* **Extrait présenté**:
----
La situation internationale et le conflit au Proche-Orient mobilisent l’attention, au-delà des polémiques, quelles seraient, selon vous, les solutions concrètes, acceptables par les différentes parties, pour rétablir la paix dans cette région du monde ?
Dominique de Villepin : Plusieurs initiatives diplomatiques, arabes ou franco-saoudiennes, convergent depuis quelques mois. La reconnaissance prononcée par la France, le 22 septembre, de l’État palestinien marque une date importante. Elle réinscrit la France dans une continuité historique, de la résolution 181 aux appels des grands responsables politiques européens, et elle donne un cadre politique indispensable à toute reprise sérieuse des négociations. La question est désormais de savoir que faire pour avancer dans la voie d’un règlement en privilégiant bien sûr l’impératif humanitaire.
----
* **Exercice**: Transcrivez, tel quel, le passage de l'entretien sur le Proche-Orient qui va de « Dominique de Villepin » jusqu'à « sûr l’impératif humanitaire. ».

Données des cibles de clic
----
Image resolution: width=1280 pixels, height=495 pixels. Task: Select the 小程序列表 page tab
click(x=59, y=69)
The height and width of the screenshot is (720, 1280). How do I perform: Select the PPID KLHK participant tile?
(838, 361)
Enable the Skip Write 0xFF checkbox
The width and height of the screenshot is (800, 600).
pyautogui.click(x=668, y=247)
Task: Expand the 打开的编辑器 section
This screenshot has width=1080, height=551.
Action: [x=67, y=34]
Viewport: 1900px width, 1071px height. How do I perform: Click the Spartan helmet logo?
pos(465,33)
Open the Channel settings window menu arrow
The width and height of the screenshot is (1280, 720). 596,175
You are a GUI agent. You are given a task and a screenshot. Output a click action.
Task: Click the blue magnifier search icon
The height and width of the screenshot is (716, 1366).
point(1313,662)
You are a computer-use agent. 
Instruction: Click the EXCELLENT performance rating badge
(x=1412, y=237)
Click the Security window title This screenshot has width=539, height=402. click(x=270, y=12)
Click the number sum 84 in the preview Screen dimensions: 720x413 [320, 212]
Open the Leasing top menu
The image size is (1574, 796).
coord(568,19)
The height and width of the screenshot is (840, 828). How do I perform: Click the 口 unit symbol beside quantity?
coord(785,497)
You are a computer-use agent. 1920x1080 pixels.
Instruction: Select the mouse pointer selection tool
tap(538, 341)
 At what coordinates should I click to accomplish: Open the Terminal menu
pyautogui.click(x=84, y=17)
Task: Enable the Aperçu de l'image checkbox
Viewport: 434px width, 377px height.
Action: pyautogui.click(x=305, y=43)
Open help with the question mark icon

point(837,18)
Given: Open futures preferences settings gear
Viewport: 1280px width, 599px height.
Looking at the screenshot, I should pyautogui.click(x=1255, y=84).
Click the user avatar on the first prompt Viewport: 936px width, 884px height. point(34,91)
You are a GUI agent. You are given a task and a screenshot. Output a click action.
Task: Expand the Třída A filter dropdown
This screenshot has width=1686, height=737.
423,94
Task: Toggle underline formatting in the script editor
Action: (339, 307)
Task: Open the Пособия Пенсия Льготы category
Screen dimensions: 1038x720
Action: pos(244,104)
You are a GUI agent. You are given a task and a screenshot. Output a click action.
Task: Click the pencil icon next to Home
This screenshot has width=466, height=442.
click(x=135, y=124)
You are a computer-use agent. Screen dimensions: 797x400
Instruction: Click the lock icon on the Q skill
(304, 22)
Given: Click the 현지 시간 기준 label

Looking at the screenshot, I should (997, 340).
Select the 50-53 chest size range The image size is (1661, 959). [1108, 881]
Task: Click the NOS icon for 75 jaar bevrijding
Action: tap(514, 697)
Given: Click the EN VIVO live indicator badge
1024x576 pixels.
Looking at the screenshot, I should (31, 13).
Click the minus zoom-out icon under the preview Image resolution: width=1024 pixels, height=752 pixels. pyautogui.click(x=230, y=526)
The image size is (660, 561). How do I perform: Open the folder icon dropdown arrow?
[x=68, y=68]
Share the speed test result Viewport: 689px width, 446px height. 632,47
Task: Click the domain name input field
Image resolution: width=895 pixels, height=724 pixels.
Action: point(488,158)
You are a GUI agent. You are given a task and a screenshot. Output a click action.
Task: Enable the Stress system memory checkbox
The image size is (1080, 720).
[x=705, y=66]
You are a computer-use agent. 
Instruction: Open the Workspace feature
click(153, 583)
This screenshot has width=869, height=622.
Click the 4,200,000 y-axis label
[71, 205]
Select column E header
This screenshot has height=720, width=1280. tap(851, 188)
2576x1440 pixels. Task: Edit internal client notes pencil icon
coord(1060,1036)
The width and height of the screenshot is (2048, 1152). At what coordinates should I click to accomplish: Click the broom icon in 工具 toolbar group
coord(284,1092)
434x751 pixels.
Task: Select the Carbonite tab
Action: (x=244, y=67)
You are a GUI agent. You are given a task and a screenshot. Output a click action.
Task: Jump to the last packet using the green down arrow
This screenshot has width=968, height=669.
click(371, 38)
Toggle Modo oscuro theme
----
* **Réponse**:
Dominique de Villepin : Plusieurs initiatives diplomatiques, arabes ou franco-saoudiennes, convergent depuis quelques mois. La reconnaissance prononcée par la France, le 22 septembre, de l’État palestinien marque une date importante. Elle réinscrit la France dans une continuité historique, de la résolution 181 aux appels des grands responsables politiques européens, et elle donne un cadre politique indispensable à toute reprise sérieuse des négociations. La question est désormais de savoir que faire pour avancer dans la voie d’un règlement en privilégiant bien sûr l’impératif humanitaire.